Пребывание в родительском доме, было, кажется, не из приятных. Он был красив, говорили, что к нему очень шел уланский мундир, а потому для всякого гостя дед заставлял его одеваться в полную форму, что для раненого было нелегко. Как-то раз отец, отговариваясь болью в ране, отказался исполнить каприз деда, который до того рассердился, что, схватив пистолет, погнался за ним; к счастью, отец успел выбежать на двор и спрятаться.

В год отечественной войны (1812) отец вновь вступил в службу в 1-й Волонтерный Яхонтова (Александр Андреевич) полк; в 13-м году он был в партизанах у знаменитого Фигнера (Александр Самойлович). В дневнике отца, между прочим, занесены замечательные действия отряда Фигнера после Бауценского сражения и бесчеловечная расправа Фигнера с пленными французами.

"Из местечка Гольцберга, - записано у отца, - 13 мая мы пошли в тыл неприятельской армии и находились часто среди неприятеля. Маршал Виктор, открыв отряд, не мог себе представить, как могли русские зайти в тыл французской армии, когда сами отступают, и, приняв отряд Фигнера за авангард австрийцев, поспешно отступил со всем корпусом.

17-го взято было в плен до 100 человек французов, немцев, испанцев и итальянцев; французы были расстреляны; 18-го были открыты стоявшие недалеко от одного селения две французские артиллерийские роты, не выдержавшие атаки и сдавшиеся в плен; французы опять были расстреляны, а из остальных пленных образован иностранный легион.

Все офицеры отряда возмущались жестокостью Фигнера, который и сам скоро погиб, бросившись в р. Эльтор, когда французы, не предупредив нас об окончании перемирия, атаковали его отряд".

В 1816 году отец женился на С. Н. Вельяминовой-Зерновой и вышел вторично в отставку с пенсией в 1200 р. асс. Я родился в г. Ржеве, Тверской губернии, 19-го февраля 1827 года и был младшим из оставшихся в живых четверых братьев, а потому, как говорили, был любимцем и баловнем. После крестин меня отправили в деревню с бабушкой Е. А. Извековой; первое мое путешествие было неудачно, на нас напали волки, и бабушка так испугалась, что с того времени постоянно тряслась.

### Выдержка из данных
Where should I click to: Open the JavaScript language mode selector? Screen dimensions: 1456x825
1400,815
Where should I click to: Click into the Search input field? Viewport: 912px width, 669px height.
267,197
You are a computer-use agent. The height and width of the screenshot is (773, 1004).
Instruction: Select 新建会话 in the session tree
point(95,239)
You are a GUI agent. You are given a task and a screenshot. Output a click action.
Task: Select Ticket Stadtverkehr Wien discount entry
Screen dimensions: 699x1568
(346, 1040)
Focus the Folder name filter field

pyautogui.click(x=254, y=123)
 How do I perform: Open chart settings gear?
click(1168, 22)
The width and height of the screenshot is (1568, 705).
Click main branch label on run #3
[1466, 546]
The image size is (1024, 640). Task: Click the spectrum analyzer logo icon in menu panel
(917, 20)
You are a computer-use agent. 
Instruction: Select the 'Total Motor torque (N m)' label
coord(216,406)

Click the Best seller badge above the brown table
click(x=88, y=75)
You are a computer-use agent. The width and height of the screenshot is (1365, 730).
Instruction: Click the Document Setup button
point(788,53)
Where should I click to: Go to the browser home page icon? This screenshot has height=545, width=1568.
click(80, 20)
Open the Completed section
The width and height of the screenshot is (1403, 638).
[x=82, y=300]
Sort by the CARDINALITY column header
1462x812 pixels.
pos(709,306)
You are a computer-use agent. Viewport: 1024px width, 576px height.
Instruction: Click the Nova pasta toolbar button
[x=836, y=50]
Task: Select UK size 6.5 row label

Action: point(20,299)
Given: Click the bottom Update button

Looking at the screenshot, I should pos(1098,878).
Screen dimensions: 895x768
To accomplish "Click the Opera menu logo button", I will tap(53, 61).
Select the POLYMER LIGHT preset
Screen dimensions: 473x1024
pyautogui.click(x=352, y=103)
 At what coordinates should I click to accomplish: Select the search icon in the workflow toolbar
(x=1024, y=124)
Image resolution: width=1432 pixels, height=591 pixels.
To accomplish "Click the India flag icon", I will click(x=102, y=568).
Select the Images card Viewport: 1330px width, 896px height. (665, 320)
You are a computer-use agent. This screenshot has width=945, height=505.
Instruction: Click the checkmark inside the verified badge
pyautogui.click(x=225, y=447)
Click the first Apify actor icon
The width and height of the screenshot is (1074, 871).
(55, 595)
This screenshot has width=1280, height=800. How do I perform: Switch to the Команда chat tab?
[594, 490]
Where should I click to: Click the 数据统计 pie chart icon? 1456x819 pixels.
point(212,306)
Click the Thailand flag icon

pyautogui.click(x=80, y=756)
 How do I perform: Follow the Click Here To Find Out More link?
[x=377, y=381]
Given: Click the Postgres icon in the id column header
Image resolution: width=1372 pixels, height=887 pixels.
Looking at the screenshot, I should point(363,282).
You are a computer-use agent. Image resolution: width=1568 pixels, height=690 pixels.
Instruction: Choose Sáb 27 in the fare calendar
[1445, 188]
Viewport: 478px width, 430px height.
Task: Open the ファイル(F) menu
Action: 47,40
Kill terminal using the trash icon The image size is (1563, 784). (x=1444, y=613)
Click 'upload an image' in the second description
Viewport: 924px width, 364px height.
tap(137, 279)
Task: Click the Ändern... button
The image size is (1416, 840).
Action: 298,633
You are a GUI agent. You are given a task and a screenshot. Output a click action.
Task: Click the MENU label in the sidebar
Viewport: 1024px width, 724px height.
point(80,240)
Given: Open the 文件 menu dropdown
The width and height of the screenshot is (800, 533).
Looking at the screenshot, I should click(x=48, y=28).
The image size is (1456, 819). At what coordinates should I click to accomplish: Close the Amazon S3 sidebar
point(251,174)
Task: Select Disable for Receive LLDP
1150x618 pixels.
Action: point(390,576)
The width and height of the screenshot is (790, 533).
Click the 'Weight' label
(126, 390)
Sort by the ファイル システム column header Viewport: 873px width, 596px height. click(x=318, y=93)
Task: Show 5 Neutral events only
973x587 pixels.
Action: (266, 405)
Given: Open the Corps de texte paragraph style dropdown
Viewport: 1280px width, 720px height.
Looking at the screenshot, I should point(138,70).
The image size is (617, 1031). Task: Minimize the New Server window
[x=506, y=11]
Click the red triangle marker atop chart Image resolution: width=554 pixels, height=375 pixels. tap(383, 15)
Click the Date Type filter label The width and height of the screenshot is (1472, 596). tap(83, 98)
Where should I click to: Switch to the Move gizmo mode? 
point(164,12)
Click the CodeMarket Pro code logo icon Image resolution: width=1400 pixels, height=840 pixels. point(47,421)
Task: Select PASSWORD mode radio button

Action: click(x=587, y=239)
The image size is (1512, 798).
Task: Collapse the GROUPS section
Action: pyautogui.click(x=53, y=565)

### Рабочие задания
1. Ответьте по отрывку воспоминаний на три вопроса:
(a) В какой полк отец вновь вступил в службу в 1812 году?
(b) Из какого местечка отряд Фигнера 13 мая пошел в тыл неприятельской армии?
(c) В каком городе и какого числа родился автор?
2. Продолжите отрывок воспоминаний, начав сразу после его последней фразы.
Строки никак не связаны с отрывком воспоминаний.

### Ответы по заданиям
1.
(a) В 1-й Волонтерный полк Яхонтова.
(b) Из местечка Гольцберга.
(c) В Ржеве Тверской губернии, 19 февраля 1827 года.

2.
Село Федяйково, Зубцовского уезда, где я провел раннее детство, стояло на левом берегу Осуги. Хорошо помню наш деревянный под красною крышею дом, с мезонином и большими колоннами по фасаду, и старинный сад с липовыми аллеями, круто опускавшимися к трем прудам, выкопанным по берегу реки.

Стены комнат были оклеены простой бумагой и окрашены разными колерами. Потолки были оштукатурены и расписаны букетами и гирляндами цветов под трафарет. Рамы в окнах были подъёмные. Мебель вообще была незатейлива и большею частью состояла из турецких диванов. В зале и столовой стояли березовые стулья с плетенками, и только в кабинете секретер и письменный стол были красного дерева.

На столе в величайшем порядке были разложены, кроме письменных принадлежностей, множество разных вещиц; тут же, как реликвия, на пьедестале под колпаком помещалась вырезанная из картона, чрезвычайно схожая фигура императора Александра I, у подножия которой лежали ордена отца.

По детскому любопытству мы часто брали в руки ту или другую вещь со стола и хотя потом старались опять положить ее так же, как она лежала, но глаз отца тотчас замечал, что на столе у него кто-нибудь хозяйничал, затем следовало общее внушение, что благовоспитанные дети не должны прикасаться ни к чему чужому. Еще строже относился он к виновному, тронувшему что-нибудь из оружия, висевшего в образцовом порядке на стене, в раме. На одном из дверных косяков отец от времени до времени отмечал наш рост.

В кабинете же часто играли в вист; мне позволялось сидеть возле игравших, чем я и пользовался. Скоро, однако же, надоедало мелькание карт, меня начинал клонить сон, и я от стола переходил на ковер к Гиду, легавой собаке отца, и сладко засыпал, пока не приходили за мной, чтобы отвести в детскую.

Я засыпал, как и большинство детей нашего времени, под монотонный припев или сказку няни, а открывал глаза под добродушный упрек, что долго заспался. Будила меня часто и бабушка, особенно наблюдавшая за моей молитвой.

Отец мой считался между соседями хорошим хозяином, но усердно посещая конный двор, не знаю, заглядывал ли когда на скотный. По вечерам он обыкновенно долго беседовал со старостой. Утром, еще до чая, отец объезжал поля верхом или на беговых дрожках; на дрожках он часто сажал спереди меня и к величайшему удовольствию позволял держаться за вожжи. Матушка также постоянно хлопотала по хозяйству, заглядывала беспрестанно то на кухню, то в кладовые, переполненные разного рода посудою, пуховиками, подушками, тальками, льняными кругами и всяким добром.

Бабушкины комнаты были наполнены сушившимися травками, бутылями с наливками и уксусами всевозможных сортов, от чего на всем верху был особый запах, который мне нравился, вероятно, по привычке.

С ближайшими соседями Извековыми, Фишевыми и Басовыми мы видались чуть ли не каждый день. В торжественные дни, когда съезжалось немало гостей, дамы занимали позицию обыкновенно в гостиной, а мужчины, перецеловав у всех дам по очереди ручки, пристраивались к карточным столам.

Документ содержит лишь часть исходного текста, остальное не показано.